Drill ist der Rap-Sound der Stunde – und Ice Spice seine Königin
Und nebenbei hat Ice Spice eine Kultfigur erfunden: den Munch
Ice Spice hat noch nicht viel von Atlanta gesehen, als sie mit dem ROLLING STONE telefoniert. Aber sie hat sich bereits ein Urteil gebildet, wie man es von einer eingefleischten New Yorkerin erwarten würde: „Es sieht ein bisschen aus wie Jersey.“ Die 22-jährige Rapperin ist zum ersten Mal in der Stadt, sie will an den BET HipHop Awards teilnehmen, dem letzten in einem Wirbelwind von Auftritten, seit „Munch (Feelin’ U)“ das Internet erobert hat. Es ist eine der größten Award- Shows in den USA, Kendrick Lamar räumt dabei in den Hauptkategorien ab – Ice Spice bleibt staunender Zaungast.

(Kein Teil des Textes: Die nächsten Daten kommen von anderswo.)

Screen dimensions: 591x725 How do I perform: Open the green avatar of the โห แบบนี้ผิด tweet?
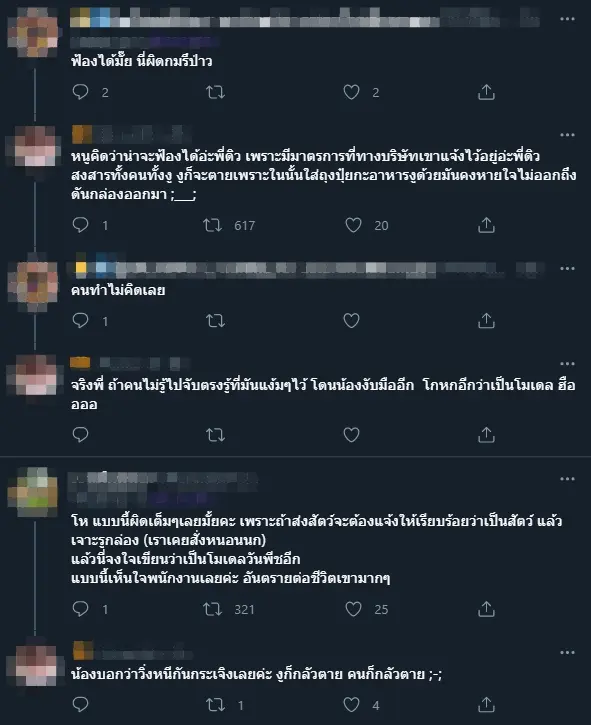pos(33,492)
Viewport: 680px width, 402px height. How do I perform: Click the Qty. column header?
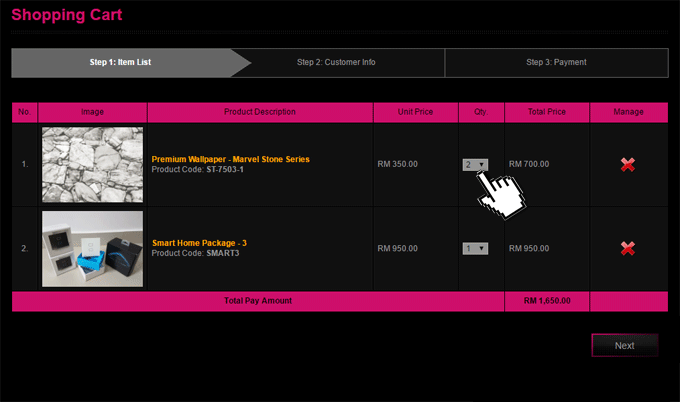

Doch ihr HipHop-Track ist der Ohrwurm der Saison. Er fügt den Melodien des bereits dominanten New Yorker Drill-Sounds eine gewisse, nun ja, Würze hinzu. „‚Munch‘ bringt den Spaß an Drill zum Vorschein“, sagt sie. „Vorher war Drill meist ein bisschen zu ernst, manchmal ein bisschen zu gewalttätig, was ja irgendwie auch cool ist. Ich hab den ganzen Tag lang diesen Rah-Rah-Scheiß gemacht – aber ‚Munch‘ hat definitiv die lässige Seite an mir rausgekitzelt.“
Drill ist eine immer populärer werdende Spielart des Trap-Rap, die aus Chicago stammt und auf kurzen, düsteren Tracks mit oft gewaltverherrlichenden, nihilistischen Lyrics fußt. In den vergangenen Jahren haben sich lokale Spielarten herausgebildet – wobei sich der Bronx Drill durch Verwendung geschmeidigerer, meist älterer Soul-, HipHop- und Funk-Samples heraushebt.

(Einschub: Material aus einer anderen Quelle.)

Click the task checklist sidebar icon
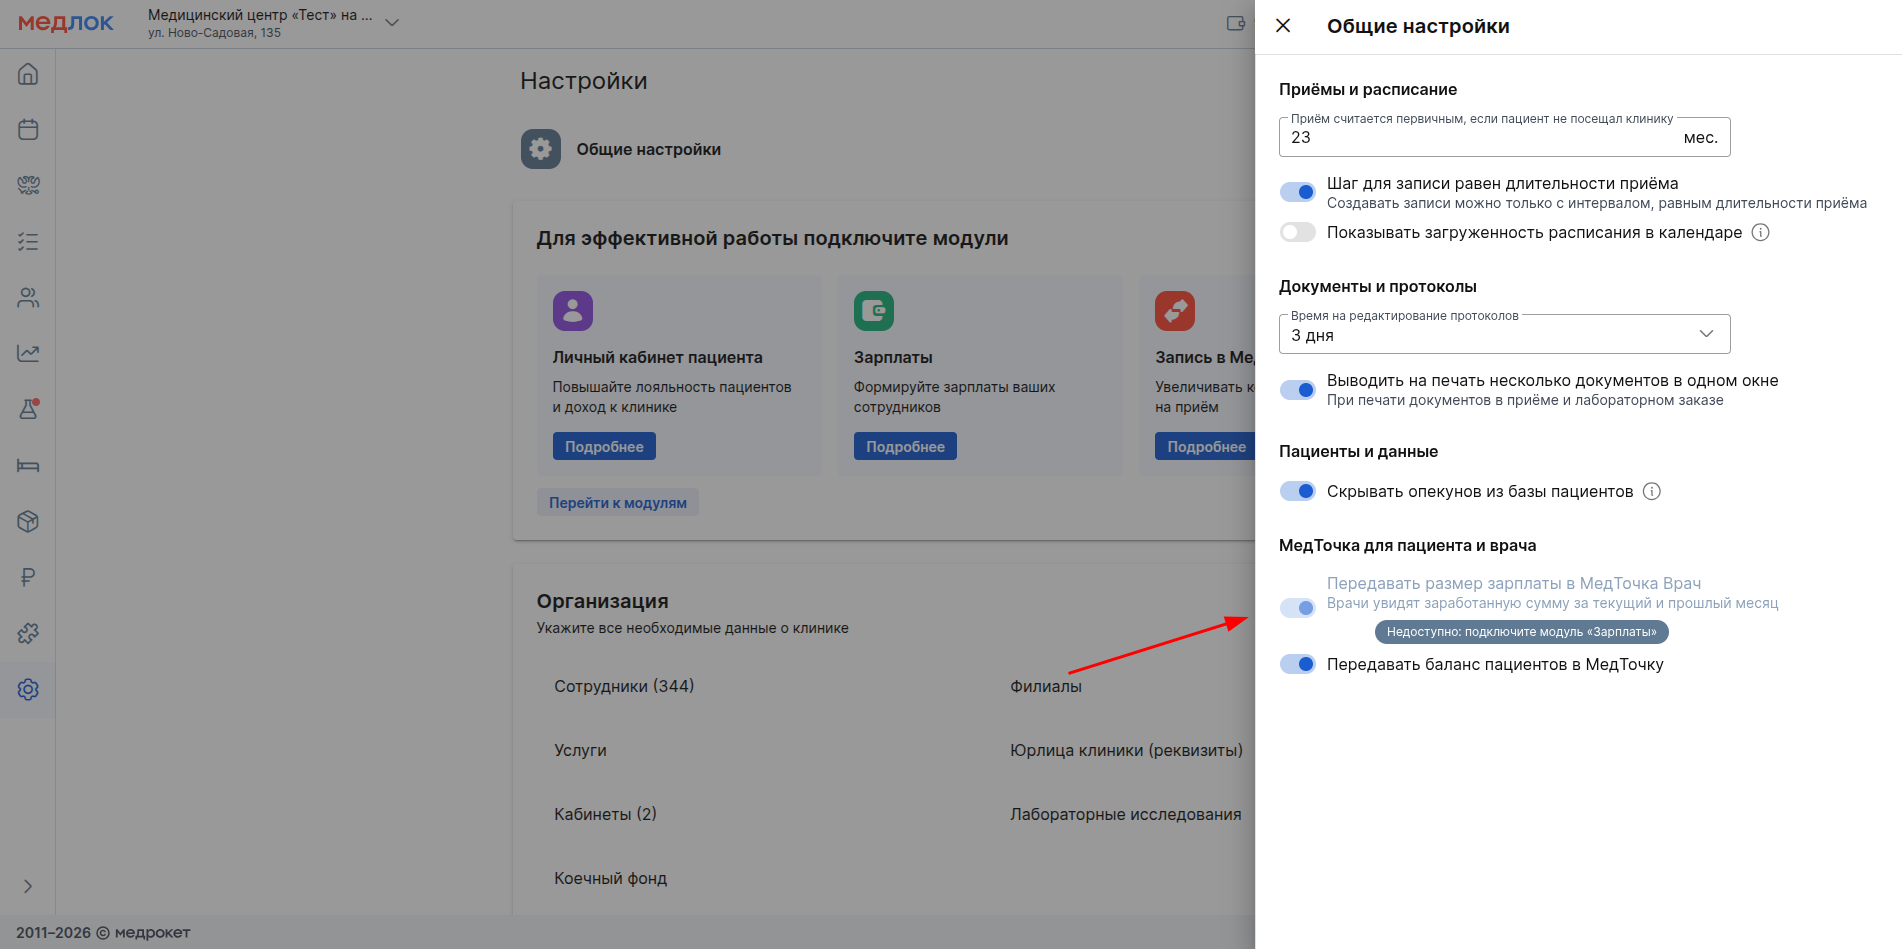This screenshot has height=949, width=1902. pos(28,242)
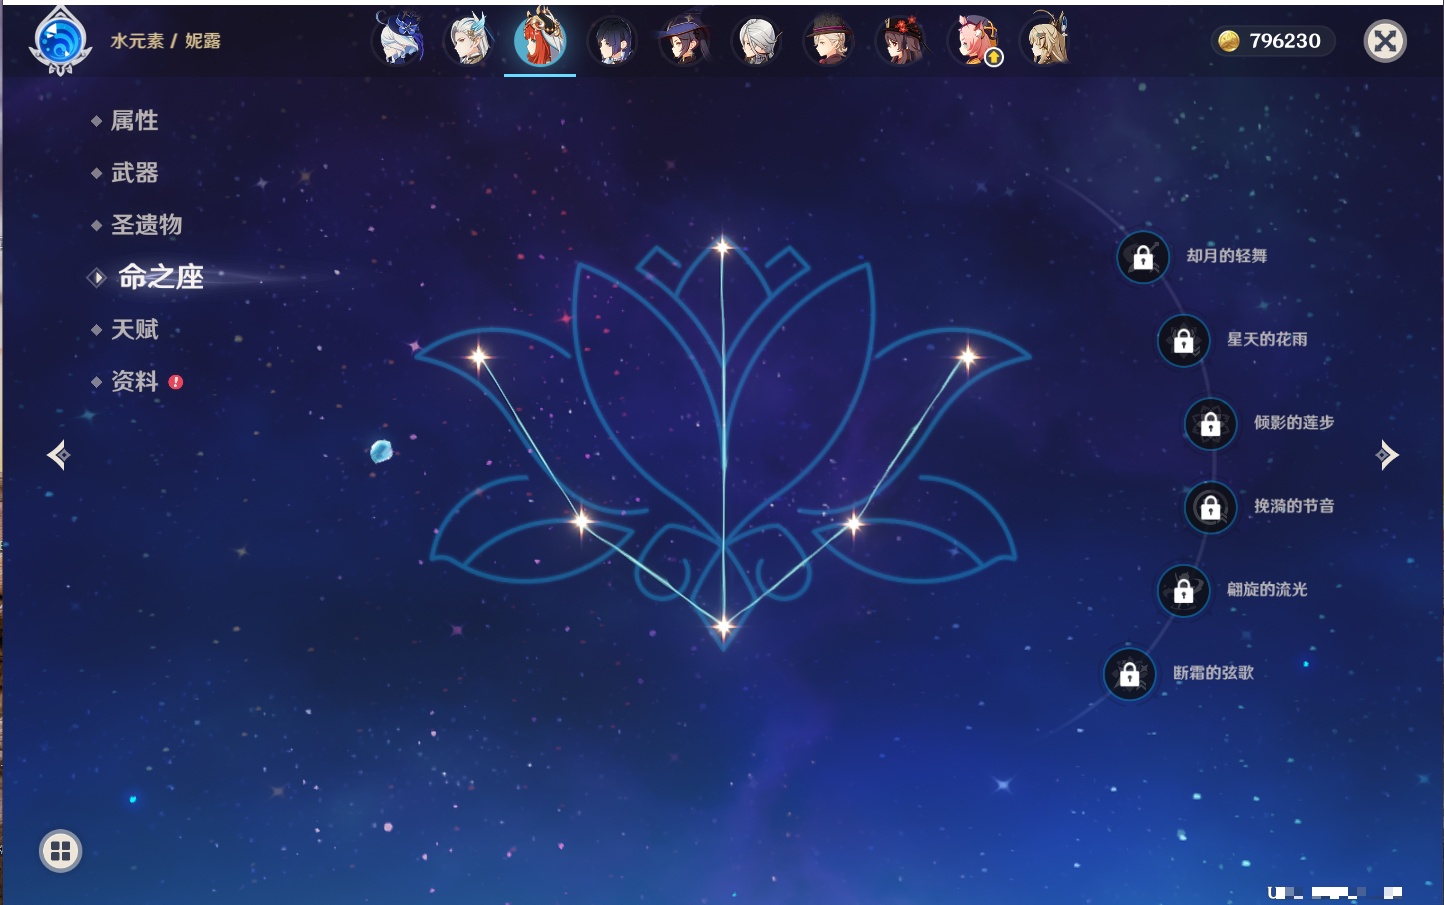Select the locked 星天的花雨 constellation
The width and height of the screenshot is (1444, 905).
pyautogui.click(x=1183, y=340)

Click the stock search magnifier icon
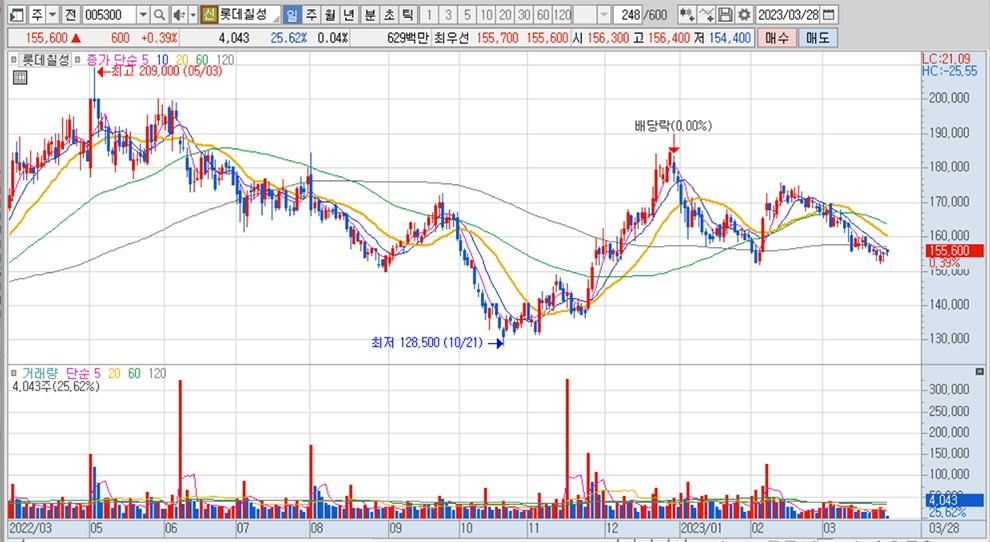pyautogui.click(x=160, y=15)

In der Bronx wurde Ice Spice als Isis Gaston geboren. Und dem Stadtbezirk verdankt sie ihren Zugang zur Musik. „Das Leben dort war manchmal ein bisschen chaotisch, aber es hat meistens Spaß gebracht“, sagt sie. „New York hat mich selbstbewusst gemacht.“ Auch ihr Vater war Rapper, wenn auch kein bekannter, und Ice Spice erinnert sich, dass ihre Mutter immer gesungen hat. „Ich habe das Gefühl, mit Musik geboren zu sein, ganz natürlich.“
„Der Munch ist nämlich nicht nur verfressen, er ist auch ein Hater“
Mit Hilfe des Drill-Produzenten RIOTUSA, den Ice Spice während ihres Studiums an der New York State University kennenlernte, entstand „Munch“. „Ich nahm in meinem Zimmer auf, wollte schnell einen Song machen, als mir diese Figur in den Kopf kam: ein verzweifelter Mann, der die ganze Zeit essen will. And I was just, like, ‚munch‘. Ich beschreibe diese Figur als das, was sie ist: ein mampfender Fresssack.“ „You thought I was feeling you?“, erkundigt sich Ice Spice mit einem hinterhältigen Anflug von falschem Mitleid in der Hookline des Songs. „That nigga a munch/ Nigga a eater, he ate it for lunch.“
Der Track wurde schnell ein Hit, auch dank TikTok. Zunächst schoben Kritiker den Erfolg des Songs auf das Video, in dem ein Großteil der Bildschirmzeit den Konturen des Körpers von Ice Spice gewidmet ist. Aber es dauerte nicht lange, bis sie auch den Text auswendig mitsprachen. „Viele meinten zuerst: Das ist Müll“, sagt Ice Spice. „Doch am nächsten Tag sagten sie: Der Track geht mir nicht mehr aus dem Kopf.“ In zahllosen Videos und Memes konnte man in Echtzeit beobachten, dass viele Menschen, meist Männer, die versucht hatten, Spice’ Sexualität gegen sie zu verwenden, sich schließlich selbst als Munchs entpuppten. „Denn der Munch ist nämlich nicht nur verfressen, er ist auch ein Hater“, fügt sie hinzu.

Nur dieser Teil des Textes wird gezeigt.